2.6. Phase 3: Randomised Patient Evaluation

Patients were randomised using a computer-generated sequence to review one original and one AI-generated summary of the same report, matched to simple or complex cases. Both the order of presentation and the report type were blinded.
Patients scored reports on a 5-point Likert scale (1 = strongly disagree, 5 = strongly agree) across the following domains:
Readability
Comprehensibility
Perceived utility
Likelihood of follow-up questions
Trustworthiness
Qualitative feedback was also collected and analysed thematically to explore comprehension, preferences, and suggestions for improvement.

2.7. Data Analysis

2.7.1. Quantitative Analysis

Ratings were analysed using either means ± standard deviation (SD) or medians with interquartile range (IQR), depending on data distribution. Paired t-tests were used for normally distributed data; non-parametric tests (e.g., Wilcoxon signed-rank) were applied for skewed data. Analyses were conducted in IBM SPSS Statistics v29.

2.7.2. Qualitative Analysis

Open-text feedback from patients and clinicians was thematically coded and analysed using Braun & Clark methodology [39]. This informed prompt refinement and highlighted specific strengths, areas for improvement, and potential for harm in AI outputs.

2.8. Ethical Approval and Data Availability

The study received ethical approval from the Research Ethics Committee (REC Reference: 24/WA/0374), with institutional approval from London North West University Healthcare NHS Trust.
GPT-4o model architecture and weights remain proprietary to OpenAI.

3. Results

3.1. Phase 1: Prompt Engineering & Pilot Phase

A pilot study involving 16 patients recruited from a tertiary outpatient setting in a single centre evaluated the feasibility of AI-generated MRI fistula summaries, which were designed for a reading age of 12 [37]. In a blinded, randomised comparison, AI-generated summaries were expectedly rated significantly higher than original reports (written for clinicians) for readability (median 5 vs. 2, p = 0.011), comprehensibility (median 5 vs. 2, p = 0.007), and overall quality (median 4.5 vs. 4, p = 0.013). Patients were also less likely to have follow-up questions after reading AI summaries (median 3 vs. 4, p = 0.018), though both report types were rated similarly for trustworthiness. Clinician assessments confirmed these findings, with AI summaries achieving higher Flesch-Kincaid scores (mean 54.6 vs. 32.2, p = 0.005), full marks for quality, and no hallucinations or critical errors. The iterative refinement of the prompt has been fully described in our original pilot study, published in the Journal of Imaging [37], which details all earlier prompt versions and the stepwise modifications applied. For the present study, we incorporated both the quantitative results and qualitative patient feedback from that pilot, alongside input from patient representatives within the study group, to develop the final prompt used (Figure 2). Key refinements focused on elements patients identified as most helpful—simple language, clearer anatomical descriptions including clock-face positions, structured actionable recommendations, and improved formatting. The Flesch–Kincaid target of ≥60 was unchanged; the higher mean score observed in the current study (65.83) reflects natural variation rather than a change in the prompt specification. AI-generated summaries were produced rapidly, in an average of 18.2 s per report. An example AI-generated summary is provided in Figure 3.

→ **TASK TO CARRY OUT**
Answer these from the study text above:
(a) What software was used to run the analyses?
(b) How many patients took part in the pilot study?
(c) On average, how long did it take to produce each AI-generated summary?

→ **DATASET**
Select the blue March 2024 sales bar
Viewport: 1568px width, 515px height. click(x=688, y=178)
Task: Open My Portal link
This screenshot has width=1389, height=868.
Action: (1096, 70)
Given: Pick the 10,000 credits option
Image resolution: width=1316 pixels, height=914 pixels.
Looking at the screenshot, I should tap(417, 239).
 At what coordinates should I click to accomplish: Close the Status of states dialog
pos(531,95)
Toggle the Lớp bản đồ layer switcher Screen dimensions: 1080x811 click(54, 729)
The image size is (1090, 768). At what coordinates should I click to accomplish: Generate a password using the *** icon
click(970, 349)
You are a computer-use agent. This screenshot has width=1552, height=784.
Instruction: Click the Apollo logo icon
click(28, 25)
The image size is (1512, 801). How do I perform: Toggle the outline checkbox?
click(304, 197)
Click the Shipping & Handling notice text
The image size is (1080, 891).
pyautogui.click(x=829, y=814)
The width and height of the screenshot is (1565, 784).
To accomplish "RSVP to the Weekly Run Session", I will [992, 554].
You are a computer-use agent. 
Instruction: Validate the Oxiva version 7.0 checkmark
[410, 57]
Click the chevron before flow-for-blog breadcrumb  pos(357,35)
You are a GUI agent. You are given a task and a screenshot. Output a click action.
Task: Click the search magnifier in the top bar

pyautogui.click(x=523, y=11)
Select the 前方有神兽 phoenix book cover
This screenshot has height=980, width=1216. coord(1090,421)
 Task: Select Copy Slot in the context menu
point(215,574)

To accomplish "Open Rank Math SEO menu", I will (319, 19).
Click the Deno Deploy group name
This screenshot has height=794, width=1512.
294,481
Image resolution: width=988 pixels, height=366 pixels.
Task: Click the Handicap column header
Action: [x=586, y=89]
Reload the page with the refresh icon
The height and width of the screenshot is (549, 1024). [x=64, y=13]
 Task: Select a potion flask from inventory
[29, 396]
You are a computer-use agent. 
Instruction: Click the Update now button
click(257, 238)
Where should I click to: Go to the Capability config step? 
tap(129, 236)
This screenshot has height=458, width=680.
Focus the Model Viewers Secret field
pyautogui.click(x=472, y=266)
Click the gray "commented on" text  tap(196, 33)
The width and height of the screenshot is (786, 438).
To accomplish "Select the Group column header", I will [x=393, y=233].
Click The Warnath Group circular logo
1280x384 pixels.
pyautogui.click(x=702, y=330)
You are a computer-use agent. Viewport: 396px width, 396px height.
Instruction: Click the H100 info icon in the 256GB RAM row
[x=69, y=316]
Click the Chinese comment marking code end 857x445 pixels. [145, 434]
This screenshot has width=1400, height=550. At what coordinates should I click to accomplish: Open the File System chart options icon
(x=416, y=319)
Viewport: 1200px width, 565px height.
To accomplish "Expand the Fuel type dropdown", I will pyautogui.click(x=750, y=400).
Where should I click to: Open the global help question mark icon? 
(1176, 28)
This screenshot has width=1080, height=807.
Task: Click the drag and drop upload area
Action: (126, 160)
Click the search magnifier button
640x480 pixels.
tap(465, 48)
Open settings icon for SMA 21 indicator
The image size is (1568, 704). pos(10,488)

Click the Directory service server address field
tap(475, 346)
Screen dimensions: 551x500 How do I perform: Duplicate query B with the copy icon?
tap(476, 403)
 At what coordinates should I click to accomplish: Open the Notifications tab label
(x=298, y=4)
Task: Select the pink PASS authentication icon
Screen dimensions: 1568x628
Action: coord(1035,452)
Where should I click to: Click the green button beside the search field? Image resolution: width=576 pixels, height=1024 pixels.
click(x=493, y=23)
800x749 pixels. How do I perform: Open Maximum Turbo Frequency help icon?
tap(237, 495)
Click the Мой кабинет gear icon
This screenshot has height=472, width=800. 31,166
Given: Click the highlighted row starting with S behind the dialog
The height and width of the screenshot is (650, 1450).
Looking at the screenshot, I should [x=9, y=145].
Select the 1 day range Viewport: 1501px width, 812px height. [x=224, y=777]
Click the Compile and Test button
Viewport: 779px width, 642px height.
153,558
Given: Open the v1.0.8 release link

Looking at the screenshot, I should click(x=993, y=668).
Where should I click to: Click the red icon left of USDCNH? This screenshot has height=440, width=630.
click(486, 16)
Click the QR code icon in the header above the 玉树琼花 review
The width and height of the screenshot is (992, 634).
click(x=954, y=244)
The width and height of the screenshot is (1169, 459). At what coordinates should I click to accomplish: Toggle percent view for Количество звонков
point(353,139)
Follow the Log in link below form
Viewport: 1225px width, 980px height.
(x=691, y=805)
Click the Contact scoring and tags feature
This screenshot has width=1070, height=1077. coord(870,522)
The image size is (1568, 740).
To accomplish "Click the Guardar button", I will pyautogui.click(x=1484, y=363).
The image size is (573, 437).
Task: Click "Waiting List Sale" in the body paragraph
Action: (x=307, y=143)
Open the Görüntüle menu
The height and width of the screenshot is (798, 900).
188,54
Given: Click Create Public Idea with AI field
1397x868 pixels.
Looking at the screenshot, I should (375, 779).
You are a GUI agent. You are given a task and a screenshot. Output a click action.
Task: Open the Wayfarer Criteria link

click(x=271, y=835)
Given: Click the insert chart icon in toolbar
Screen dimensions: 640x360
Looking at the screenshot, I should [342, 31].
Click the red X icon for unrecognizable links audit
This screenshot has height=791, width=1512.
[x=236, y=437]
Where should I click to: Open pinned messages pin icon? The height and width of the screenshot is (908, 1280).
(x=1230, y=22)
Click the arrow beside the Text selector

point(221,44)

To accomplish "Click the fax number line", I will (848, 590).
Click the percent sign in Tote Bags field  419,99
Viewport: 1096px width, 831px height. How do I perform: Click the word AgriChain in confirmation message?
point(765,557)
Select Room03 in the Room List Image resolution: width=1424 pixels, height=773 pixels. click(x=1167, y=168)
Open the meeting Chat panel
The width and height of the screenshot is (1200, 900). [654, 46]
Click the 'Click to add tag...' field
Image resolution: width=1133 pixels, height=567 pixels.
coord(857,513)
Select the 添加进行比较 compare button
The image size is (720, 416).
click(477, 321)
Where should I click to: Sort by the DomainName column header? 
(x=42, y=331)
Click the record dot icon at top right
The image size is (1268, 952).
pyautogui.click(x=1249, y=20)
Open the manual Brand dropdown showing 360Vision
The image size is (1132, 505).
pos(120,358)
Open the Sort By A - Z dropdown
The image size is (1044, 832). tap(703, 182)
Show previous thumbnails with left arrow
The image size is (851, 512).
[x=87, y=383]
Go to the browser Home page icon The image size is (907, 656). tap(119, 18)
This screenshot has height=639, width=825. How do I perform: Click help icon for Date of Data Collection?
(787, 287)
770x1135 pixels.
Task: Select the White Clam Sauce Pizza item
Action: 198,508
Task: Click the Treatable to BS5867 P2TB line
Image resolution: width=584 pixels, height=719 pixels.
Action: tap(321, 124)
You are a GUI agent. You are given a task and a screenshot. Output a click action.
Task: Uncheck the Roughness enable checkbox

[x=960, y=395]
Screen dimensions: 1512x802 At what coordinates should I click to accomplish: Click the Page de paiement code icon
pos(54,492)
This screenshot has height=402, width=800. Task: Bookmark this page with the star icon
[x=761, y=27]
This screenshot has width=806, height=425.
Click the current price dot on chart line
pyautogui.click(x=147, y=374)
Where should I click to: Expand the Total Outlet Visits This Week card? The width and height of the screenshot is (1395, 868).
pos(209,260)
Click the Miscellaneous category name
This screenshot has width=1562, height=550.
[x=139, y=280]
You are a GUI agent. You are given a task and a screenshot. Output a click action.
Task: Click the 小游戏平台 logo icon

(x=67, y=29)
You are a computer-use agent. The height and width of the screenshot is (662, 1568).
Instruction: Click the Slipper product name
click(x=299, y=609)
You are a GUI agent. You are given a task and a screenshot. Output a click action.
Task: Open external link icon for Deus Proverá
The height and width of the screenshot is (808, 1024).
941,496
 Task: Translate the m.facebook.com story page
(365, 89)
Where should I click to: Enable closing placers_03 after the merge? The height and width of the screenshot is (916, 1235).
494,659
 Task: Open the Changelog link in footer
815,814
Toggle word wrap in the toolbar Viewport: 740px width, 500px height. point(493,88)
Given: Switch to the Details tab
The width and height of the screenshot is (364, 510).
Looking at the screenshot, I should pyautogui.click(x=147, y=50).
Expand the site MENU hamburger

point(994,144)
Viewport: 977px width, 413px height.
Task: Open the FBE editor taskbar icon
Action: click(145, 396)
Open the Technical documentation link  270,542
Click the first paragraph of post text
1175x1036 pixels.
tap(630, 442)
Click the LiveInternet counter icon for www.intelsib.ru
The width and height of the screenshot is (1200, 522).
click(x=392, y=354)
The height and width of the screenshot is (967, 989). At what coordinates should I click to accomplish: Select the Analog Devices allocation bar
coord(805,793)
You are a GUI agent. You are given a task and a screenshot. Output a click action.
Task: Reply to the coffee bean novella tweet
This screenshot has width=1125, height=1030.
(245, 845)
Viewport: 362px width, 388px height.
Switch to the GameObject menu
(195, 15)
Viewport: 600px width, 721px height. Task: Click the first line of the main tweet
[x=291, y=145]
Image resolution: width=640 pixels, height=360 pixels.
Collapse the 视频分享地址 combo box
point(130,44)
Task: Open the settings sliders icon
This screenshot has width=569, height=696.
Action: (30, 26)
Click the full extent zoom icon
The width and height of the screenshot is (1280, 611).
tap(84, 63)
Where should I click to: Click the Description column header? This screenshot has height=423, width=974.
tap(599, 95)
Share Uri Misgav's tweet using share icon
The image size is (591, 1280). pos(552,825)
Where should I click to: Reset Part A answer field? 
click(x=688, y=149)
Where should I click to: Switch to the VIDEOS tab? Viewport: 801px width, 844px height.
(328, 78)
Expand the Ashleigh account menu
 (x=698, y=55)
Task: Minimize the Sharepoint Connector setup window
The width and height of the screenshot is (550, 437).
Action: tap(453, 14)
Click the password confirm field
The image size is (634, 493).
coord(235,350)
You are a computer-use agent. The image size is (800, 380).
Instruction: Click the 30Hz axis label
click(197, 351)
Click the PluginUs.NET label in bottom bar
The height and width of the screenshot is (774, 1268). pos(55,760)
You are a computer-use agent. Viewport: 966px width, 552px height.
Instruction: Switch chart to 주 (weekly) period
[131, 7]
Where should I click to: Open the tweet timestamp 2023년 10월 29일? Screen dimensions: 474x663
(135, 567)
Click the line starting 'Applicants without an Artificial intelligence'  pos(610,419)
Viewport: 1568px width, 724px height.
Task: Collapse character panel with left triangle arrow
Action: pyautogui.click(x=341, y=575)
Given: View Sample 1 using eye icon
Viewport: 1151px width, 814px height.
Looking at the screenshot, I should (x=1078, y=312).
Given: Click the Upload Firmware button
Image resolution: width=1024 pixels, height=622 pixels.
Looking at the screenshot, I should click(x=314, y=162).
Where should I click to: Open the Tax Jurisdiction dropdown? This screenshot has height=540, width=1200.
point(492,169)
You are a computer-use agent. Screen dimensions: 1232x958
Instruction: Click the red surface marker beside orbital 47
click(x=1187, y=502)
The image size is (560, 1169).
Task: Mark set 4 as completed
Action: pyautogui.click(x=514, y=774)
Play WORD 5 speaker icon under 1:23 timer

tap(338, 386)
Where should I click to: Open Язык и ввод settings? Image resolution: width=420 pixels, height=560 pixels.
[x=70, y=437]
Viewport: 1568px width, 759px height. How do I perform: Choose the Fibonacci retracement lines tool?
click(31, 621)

→ **ANSWER FOR THE TASK**
(a) IBM SPSS Statistics v29
(b) 16 patients
(c) 18.2 seconds per report